- **TAKEN EN OPDRACHTEN**
a - Naar welke uitspraak verwijst Direct Pay in de tekst over de verkoopruimte om haar standpunt te onderbouwen?
b - Schrijf de tekst over de verkoopruimte verder vanaf het punt waar hij ophoudt.

- **GESELECTEERD FRAGMENT**
************

Direct Pay betwist, dat er sprake is van verkoop buiten de verkoopruimte. Op de energieovereenkomst die [gedaagde] heeft gekregen staat duidelijk vermeld dat de overeenkomst via fysieke winkelverkoop tot stand is gekomen en dat er derhalve geen bedenktijd is. Art. 3.2 van de Algemene voorwaarden is niet van toepassing. Direct Pay verwijst ter onderbouwing van haar standpunt naar een uitspraak van de voorzieningenrechter van de rechtbank Oost-Brabant van 13 mei 2016. [gedaagde] heeft een dergelijk verweer ook niet eerder gevoerd. [gedaagde] heeft - na bezoek van een buitendienstmedewerker - diverse betalingen verricht. Ook heeft hij na ontvangst van de dagvaarding nog een betalingsregeling voorgesteld.
4.3.
Art. 6:230g lid 1 sub g BW bepaalt dat onder "verkoopruimte" dient te worden verstaan:
1°. iedere onverplaatsbare ruimte voor detailhandel waar de handelaar op permanente basis zijn activiteiten uitoefent, of
2°. iedere verplaatsbare ruimte voor detailhandel waar de handelaar gewoonlijk zijn activiteiten uitoefent.

************

[Rijen uit een dataset]

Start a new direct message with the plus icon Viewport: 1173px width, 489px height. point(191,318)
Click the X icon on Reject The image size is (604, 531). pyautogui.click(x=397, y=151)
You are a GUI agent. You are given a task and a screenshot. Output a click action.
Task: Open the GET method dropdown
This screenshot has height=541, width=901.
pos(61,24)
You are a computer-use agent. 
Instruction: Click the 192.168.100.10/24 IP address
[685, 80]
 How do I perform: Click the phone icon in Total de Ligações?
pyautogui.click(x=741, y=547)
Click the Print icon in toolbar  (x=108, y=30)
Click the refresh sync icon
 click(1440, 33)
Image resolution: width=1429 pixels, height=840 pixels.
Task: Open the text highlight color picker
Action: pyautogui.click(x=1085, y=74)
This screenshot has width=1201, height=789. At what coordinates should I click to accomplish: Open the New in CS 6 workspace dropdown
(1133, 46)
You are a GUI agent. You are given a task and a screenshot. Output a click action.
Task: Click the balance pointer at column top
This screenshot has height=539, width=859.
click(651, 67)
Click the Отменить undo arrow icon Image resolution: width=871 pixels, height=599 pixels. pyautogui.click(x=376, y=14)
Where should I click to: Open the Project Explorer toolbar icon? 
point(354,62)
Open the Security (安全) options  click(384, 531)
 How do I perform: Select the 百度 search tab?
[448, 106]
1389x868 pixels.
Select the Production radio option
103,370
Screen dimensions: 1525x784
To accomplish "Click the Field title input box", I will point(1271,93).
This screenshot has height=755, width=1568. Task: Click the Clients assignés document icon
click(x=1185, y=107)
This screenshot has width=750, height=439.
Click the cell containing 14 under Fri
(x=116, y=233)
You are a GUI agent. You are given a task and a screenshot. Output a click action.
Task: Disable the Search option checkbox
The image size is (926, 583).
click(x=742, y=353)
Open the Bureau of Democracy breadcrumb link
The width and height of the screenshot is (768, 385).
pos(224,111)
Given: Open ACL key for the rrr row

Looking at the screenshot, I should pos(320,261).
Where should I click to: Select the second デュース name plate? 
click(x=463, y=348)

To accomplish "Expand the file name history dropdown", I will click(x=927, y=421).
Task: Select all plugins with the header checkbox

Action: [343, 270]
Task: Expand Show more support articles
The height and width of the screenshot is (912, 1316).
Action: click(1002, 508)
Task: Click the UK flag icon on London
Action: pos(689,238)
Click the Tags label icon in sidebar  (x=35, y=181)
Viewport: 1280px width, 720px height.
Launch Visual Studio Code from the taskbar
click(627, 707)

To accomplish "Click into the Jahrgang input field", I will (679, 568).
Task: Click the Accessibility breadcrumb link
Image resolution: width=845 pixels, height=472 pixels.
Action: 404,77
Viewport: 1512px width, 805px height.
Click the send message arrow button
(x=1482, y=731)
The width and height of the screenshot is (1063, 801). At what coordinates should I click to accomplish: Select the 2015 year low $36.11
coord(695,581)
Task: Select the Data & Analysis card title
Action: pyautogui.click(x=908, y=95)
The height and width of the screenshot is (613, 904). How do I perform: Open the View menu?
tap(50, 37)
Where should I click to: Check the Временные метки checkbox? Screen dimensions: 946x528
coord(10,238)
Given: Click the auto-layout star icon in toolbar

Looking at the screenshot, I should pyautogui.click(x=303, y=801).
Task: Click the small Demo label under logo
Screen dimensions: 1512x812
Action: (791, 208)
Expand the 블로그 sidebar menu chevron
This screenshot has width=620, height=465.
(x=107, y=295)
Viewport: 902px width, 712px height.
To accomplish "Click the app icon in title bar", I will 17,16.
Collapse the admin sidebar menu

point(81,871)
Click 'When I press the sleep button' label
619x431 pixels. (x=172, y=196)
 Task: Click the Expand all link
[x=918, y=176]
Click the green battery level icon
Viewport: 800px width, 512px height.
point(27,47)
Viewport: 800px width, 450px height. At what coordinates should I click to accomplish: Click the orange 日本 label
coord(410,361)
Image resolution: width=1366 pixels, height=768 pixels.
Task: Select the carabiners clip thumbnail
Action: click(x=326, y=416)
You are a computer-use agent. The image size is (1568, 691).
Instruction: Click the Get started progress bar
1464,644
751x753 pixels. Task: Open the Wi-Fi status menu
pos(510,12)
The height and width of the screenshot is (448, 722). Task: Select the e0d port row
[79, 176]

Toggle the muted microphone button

************

- **ANTWOORDEN OP VOLGORDE**
a - Naar een uitspraak van de voorzieningenrechter van de rechtbank Oost-Brabant van 13 mei 2016.

b -
Zoals de voorzieningenrechter in de door Direct Pay aangehaalde uitspraak heeft overwogen, heeft de rechter om in een concreet geval te kunnen beoordelen of er sprake is geweest van een verkoopruimte in vorenbedoelde zin, feitelijke informatie nodig over de betreffende ruimte en de wijze waarop de handelaar daar zijn activiteiten verricht. Direct Pay, in wier domein dit ligt, heeft die informatie niet verstrekt. Dit had gelet op hetgeen [gedaagde] aanvoert wel op haar weg gelegen. De kantonrechter zal het verweer van Direct Pay dat de overeenkomst met [gedaagde] wel binnen de verkoopruimte van Essent is gesloten daarom passeren. Dat Essent op de aan [gedaagde] toegezonden energieovereenkomst onder het kopje 'Bedenktijd' heeft vermeld dat de overeenkomst via fysieke winkelverkoop tot stand is gekomen, legt (uiteraard) geen gewicht in de schaal.
4.4.
Nu de kantonrechter er vanuit gaat dat sprake is geweest van verkoop buiten de verkoopruimte van Essent, geldt op grond van art. 6:230o BW dat [gedaagde] zonder opgave van redenen de overeenkomst tot een termijn van veertien dagen kan ontbinden. Op grond van art. 230m lid 1 sub h BW had Essent deze informatie aan [gedaagde] dienen te verstrekken. Vaststaat dat dit niet is gebeurd.
4.5.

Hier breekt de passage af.